• **TASK REQUIREMENTS**
Without the pictures, retype each line below exactly as it stands.

• **MATERIAL SUPPLIED**
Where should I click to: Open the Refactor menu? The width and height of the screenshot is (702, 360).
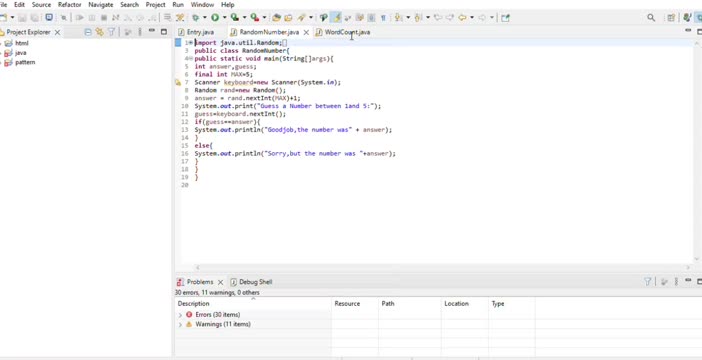pos(70,4)
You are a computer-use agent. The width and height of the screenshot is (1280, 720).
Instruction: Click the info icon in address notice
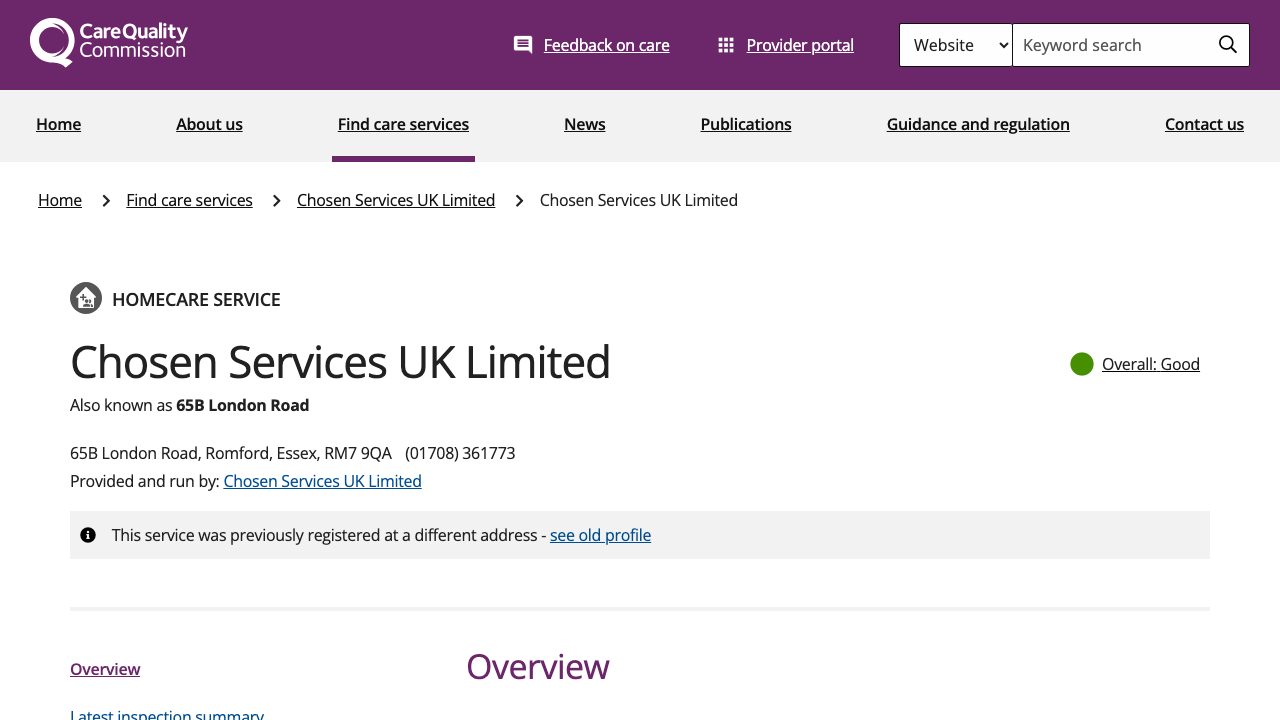(88, 535)
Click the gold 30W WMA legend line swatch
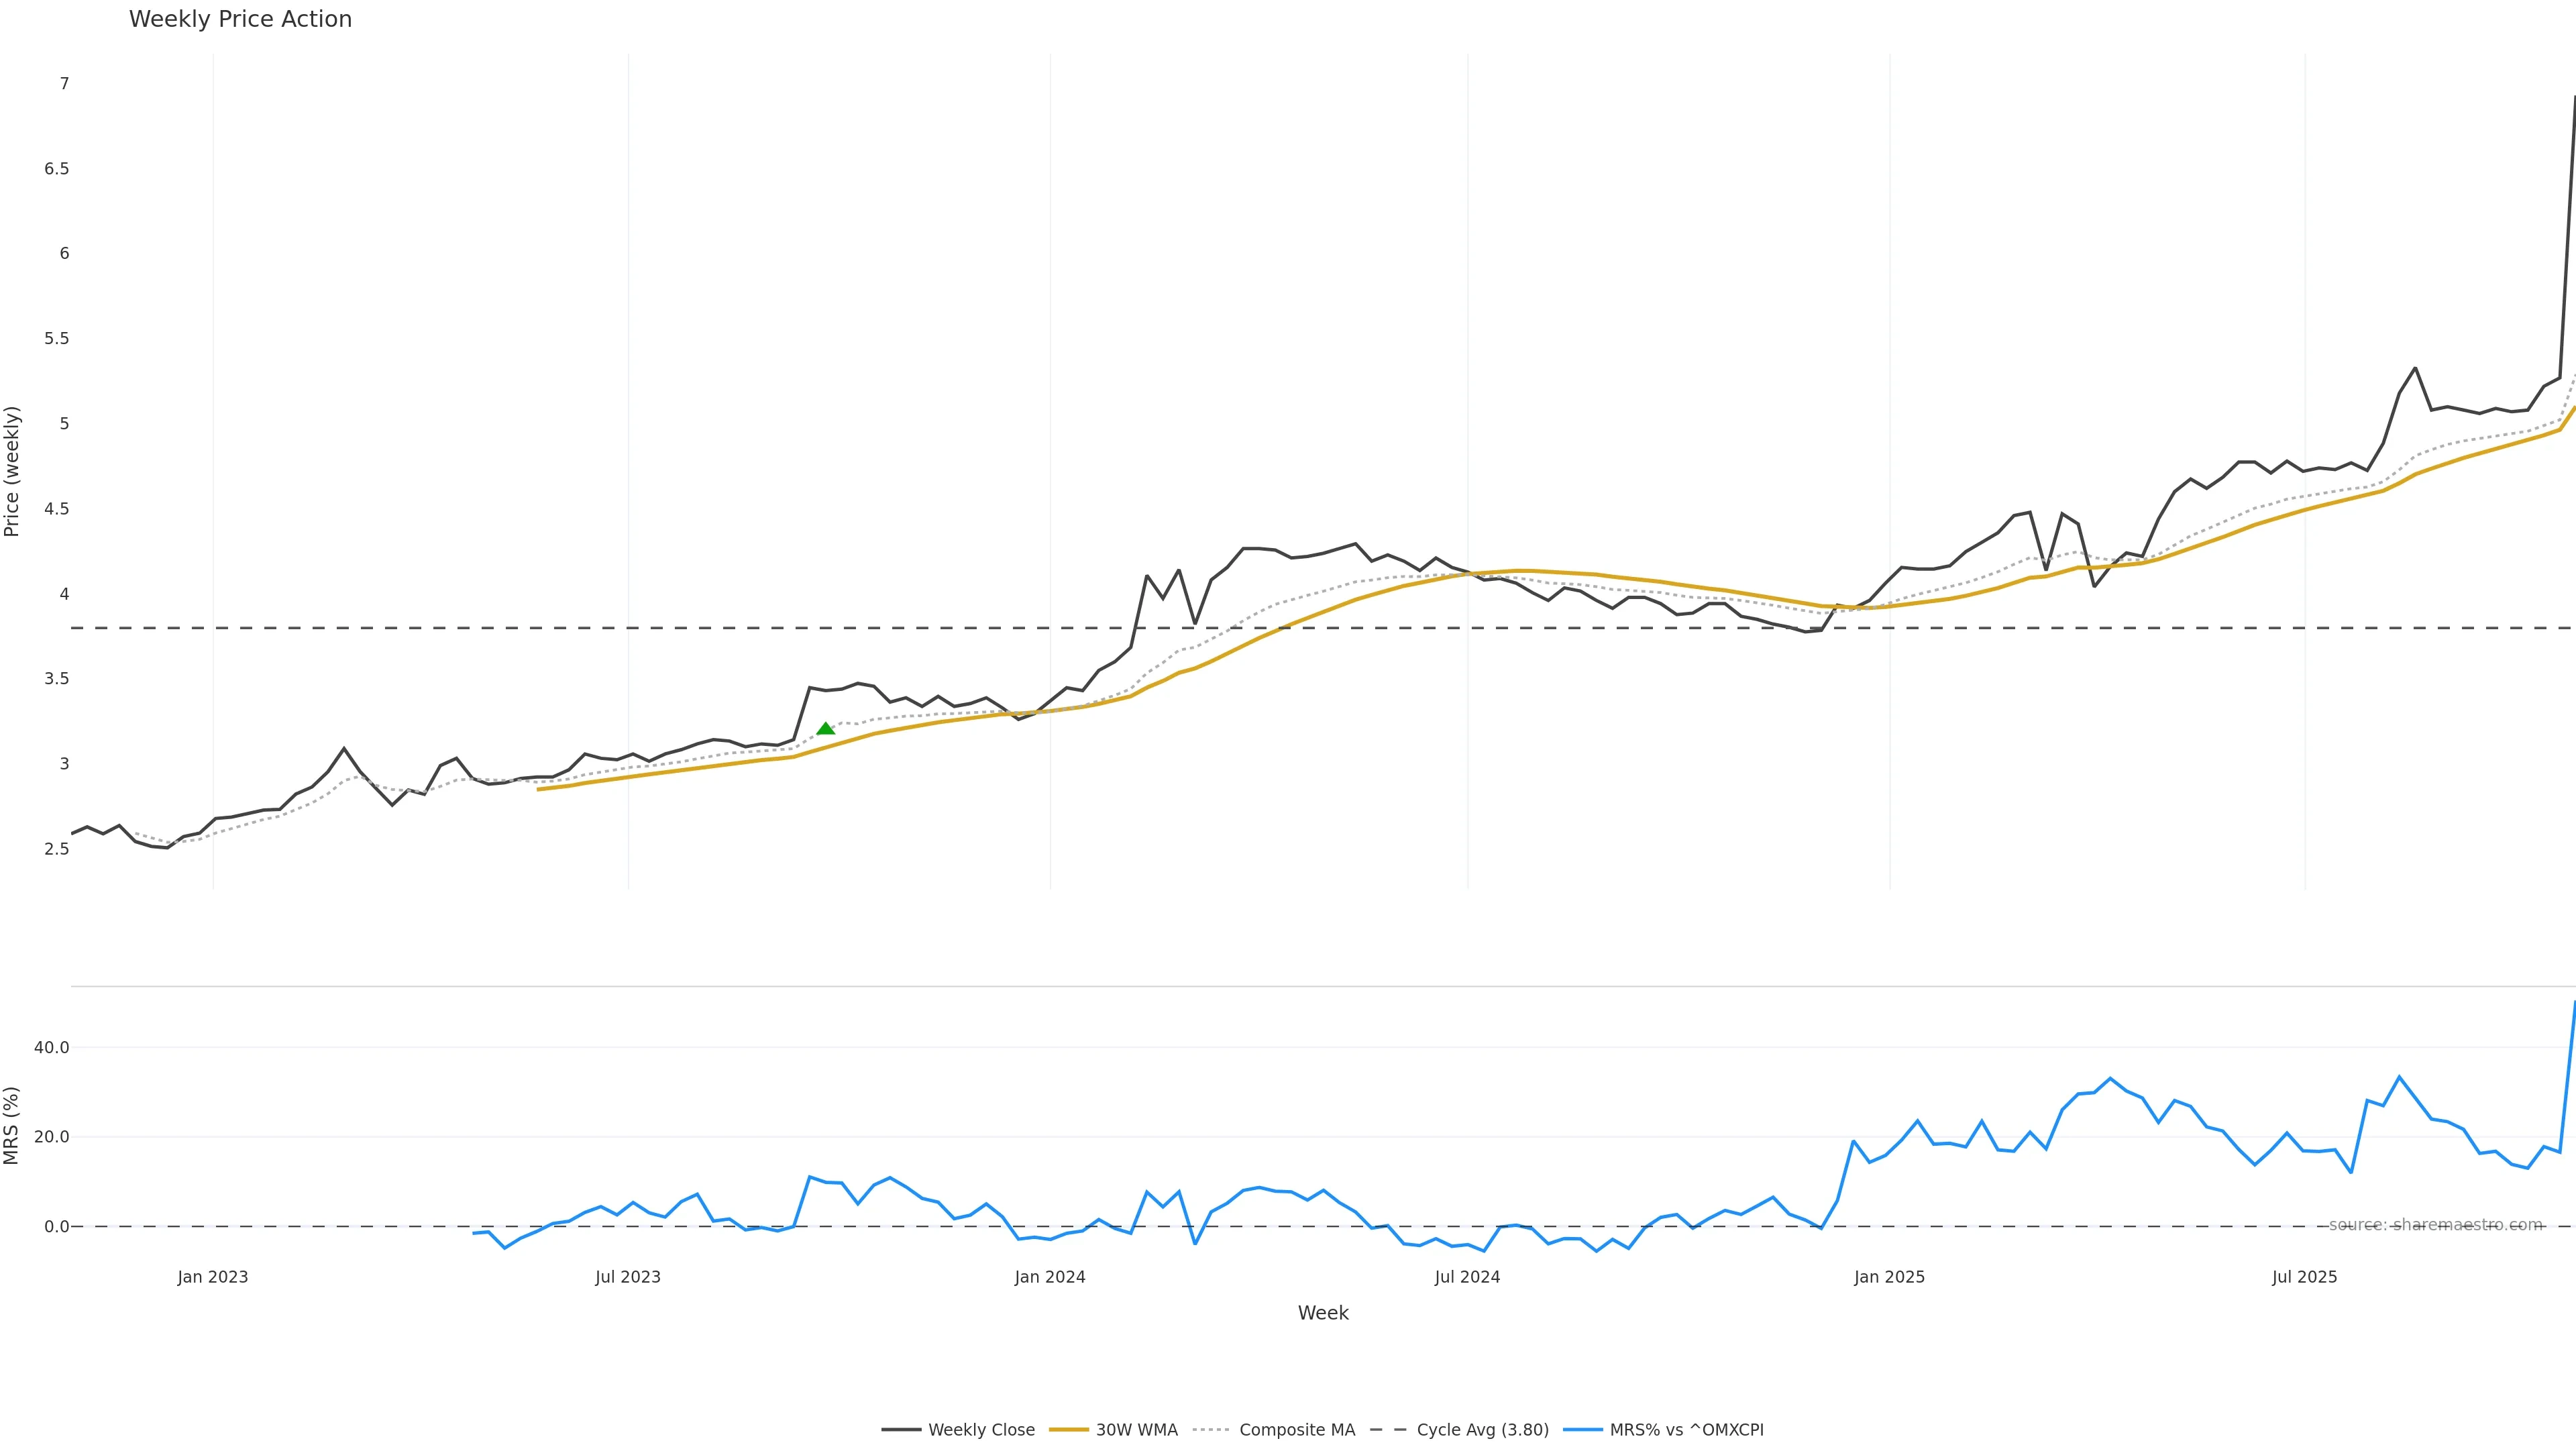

• **REPLY TO THE TASK**
Where should I click to: Open the Refactor menu? The width and height of the screenshot is (702, 360).
pos(70,4)
You are a computer-use agent. The width and height of the screenshot is (1280, 720).
Instruction: Click the info icon in address notice
(88, 535)
Click the gold 30W WMA legend line swatch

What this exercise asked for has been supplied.